## What is being asked
Word for word, copy the lines from the one with "Click the Secrets & API keys dialog heading" to the last line of the data below, counting both, and keep every picture out.
↓↓↓
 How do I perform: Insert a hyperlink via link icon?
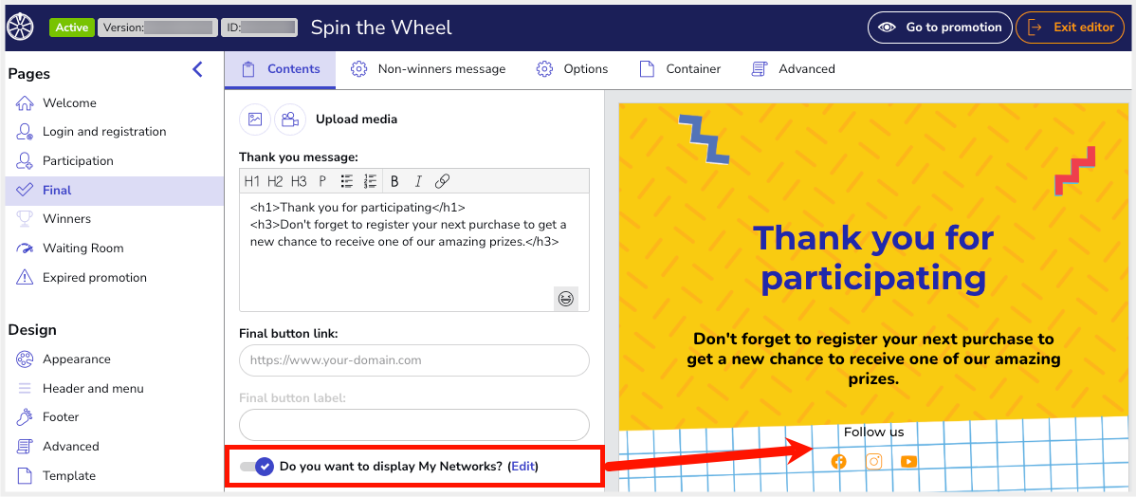click(x=442, y=181)
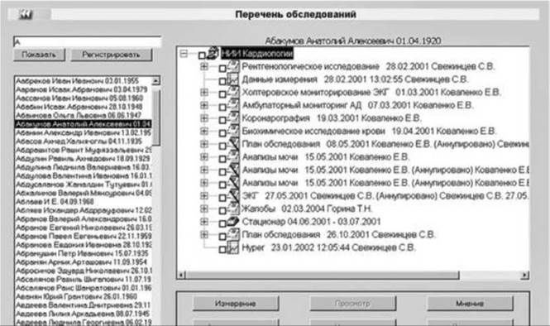Click the Стационар 04.06.2001 folder icon

(233, 222)
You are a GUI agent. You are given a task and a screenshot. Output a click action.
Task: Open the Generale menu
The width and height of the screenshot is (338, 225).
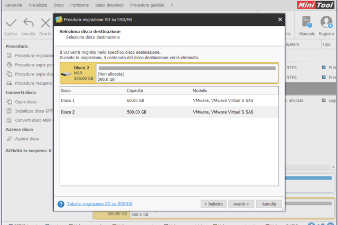point(13,5)
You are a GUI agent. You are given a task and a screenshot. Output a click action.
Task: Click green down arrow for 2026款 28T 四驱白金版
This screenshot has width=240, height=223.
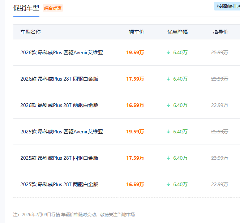pos(168,79)
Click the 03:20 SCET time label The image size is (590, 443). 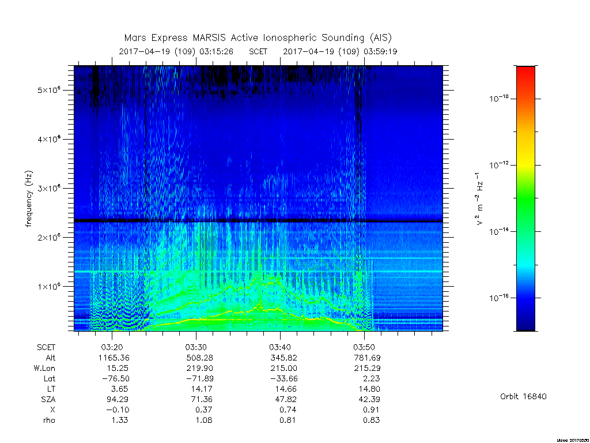point(112,347)
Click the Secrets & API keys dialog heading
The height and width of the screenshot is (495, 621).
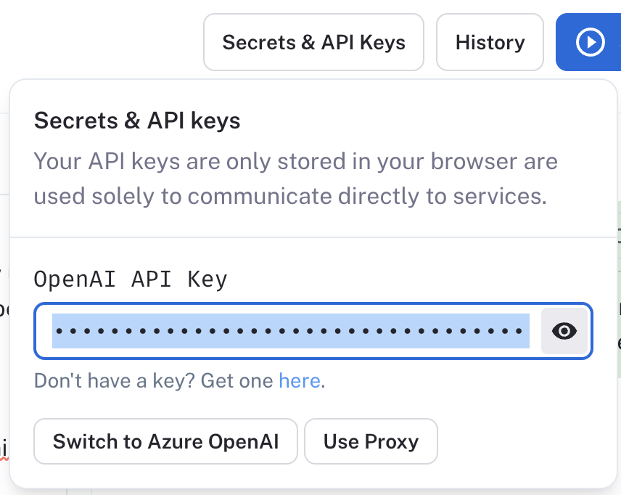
↑↑↑
## Answer to this task
Click the Secrets & API keys dialog heading
The height and width of the screenshot is (495, 621).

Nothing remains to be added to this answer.